Shit, I'd forgotten that bit of Kavalier and Clay but remember it having such a potency at the time, and yes, you're right.

I get annoyed with Kane-as-benchmark, but I think exploring the "how" you describe is at least useful, as it forces you to consider the criteria you're using to judge things, and now at least I'm less sceptical of Kane-as-benchmark, even if I'm not sure the argument always applies to games.

All in all: jolly good, sir.

(Also: "Now, cinema is much more akin to comic books than movies." - is one of them mean to be "games"? I ask because, to my mind, comics and games share a whole bunch of interesting overlaps beyond the "saddest fight on the internet"; namely, the inherency of the juxtaposition of images and words and Important Other Things (in the case of comics, layout and linearity; in the case of games, mechanics and rules) to their art)

DeeMer said...

The best way to go about this, I think, is to consider the difference between an artist and an artisan. An artisan can make a chair or a table or a ceramic pot, and through the mastery of his craft may create something that can be deemed a work of art. He doesn't build a chair to convey a message, or to promote a cause, or to push a pet philosophy. He builds a chair so one can sit in it, and if it is a beautiful chair, all the better.

M. Ashley said...

Literature has a one-dimensional relationship between author and audience: I as the observer follow a single line of text from the front cover to the back, and it's only on this line that the artist has control.

Paintings and drawings can be considered two-dimensional, as the artist-observer relationship is bound by the length and width of the canvas.

Film, while two-dimensional visually, adds the dimension of time to that artist-observer relationship.

▶ _RECORDED INFORMATION_
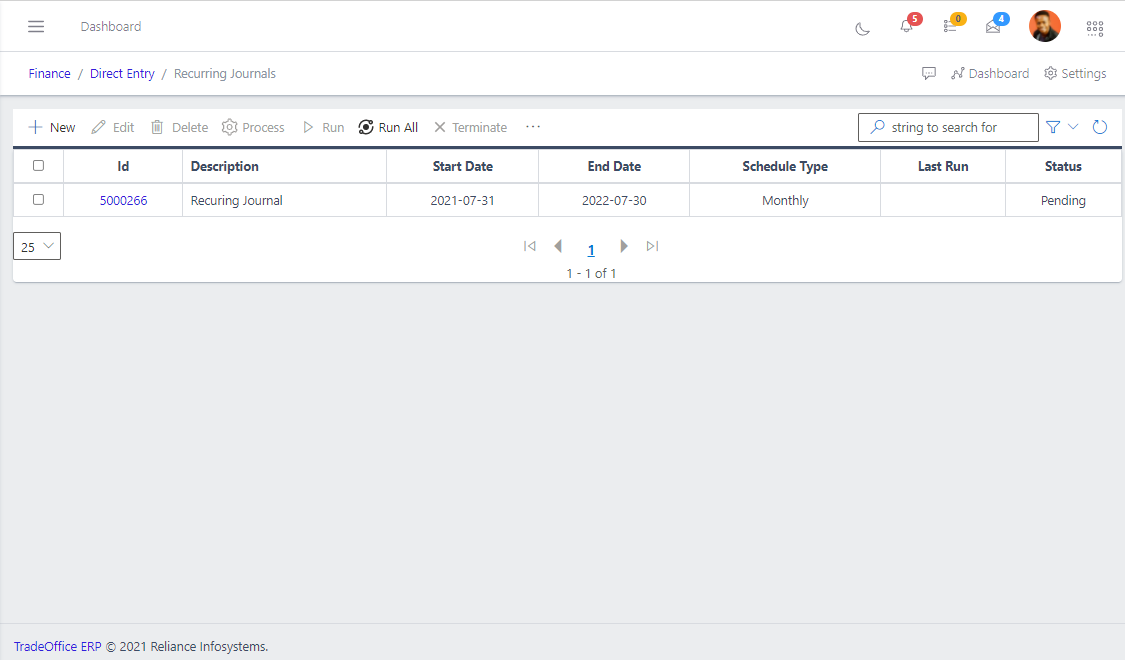The height and width of the screenshot is (660, 1125).
Task: Create a new recurring journal with New
Action: click(51, 127)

▶ _SET TASKS_
1. Decide whether each statement agrees with the comment thread on art and games, answering yes or no and quoting its deciding words: (a) an artisan builds a chair so that someone can sit in it; (b) paintings and drawings are called one-dimensional; (c) film adds the dimension of time to the artist-observer relationship.
2. Pick up the comment thread on art and games right after its last sentence and keep it going.

▶ _ANSWERS PER TASK_
1.
(a) Yes: "He builds a chair so one can sit in it"
(b) No: "Paintings and drawings can be considered two-dimensional"
(c) Yes: "adds the dimension of time to that artist-observer relationship"

2.
I would say videogames are most akin to sculpture and/or theater. A sandbox game is sculpture, where the artist has established control over the three spatial dimensions but given the observer (general) control over the temporal. Prince of Persia: The Sands of Time resembles theater, where all four dimensions, both spatial and temporal, are defined-explored in the artist-observer relationship.

What makes videogames unique, however, is the obliteration of the limitation of reality within the medium. All other arts are bound by what the observer can realistically physicially accomplish: we can only see so fine a detail on a painting or a cinema screen; we can't shrink down and crawl inside a sculpture; we can't at all experience the physics of Escher. And they are further bound by the material resources of the real world: the artist has only so much stone to sculpt, only so broad a stage to play. Auguste Rodin could never have shaped a moving, emoting colossus for his observers to climb. Ueda Fumito did.

Videogames (and digital interactive media in general) are presently the best opportunity for art to do what art has always wanted to do: imitate life more truly, and surpass its bounds more greatly.

Ian Bogost said...

Very good points. Questions I might ask, even while I don't know the answers: is the "maximize formal affordances" method of legitimacy still predominant in art of any kind? Is it a feature only of cinema? Why should the rules be the "form" and the fiction the "content"? Is that too a cinematic conceit? Even if it is so, it's one of only a specific kind of cinema, which troubles things further.

All that notwithstanding, we agree about the "boring" part.

Charles said...

I agree with Mr. Bogost. I think it isn't necessary that the 'braiding' in games involves rules and fiction (read: story). This is just something that a certain very popular kind of film does.

For instance, dance is a braiding of movement and music.

What's to say that games aren't a braiding of other types of experience? Perhaps of coercion and improvisation?

Ben Abraham said...

This was fantastic and I will tell anyone who asks me as much.

Simon Ferrari said...

Lovely toward the end, but I think the middle relies a bit too much on Chabon's misunderstanding of Kane.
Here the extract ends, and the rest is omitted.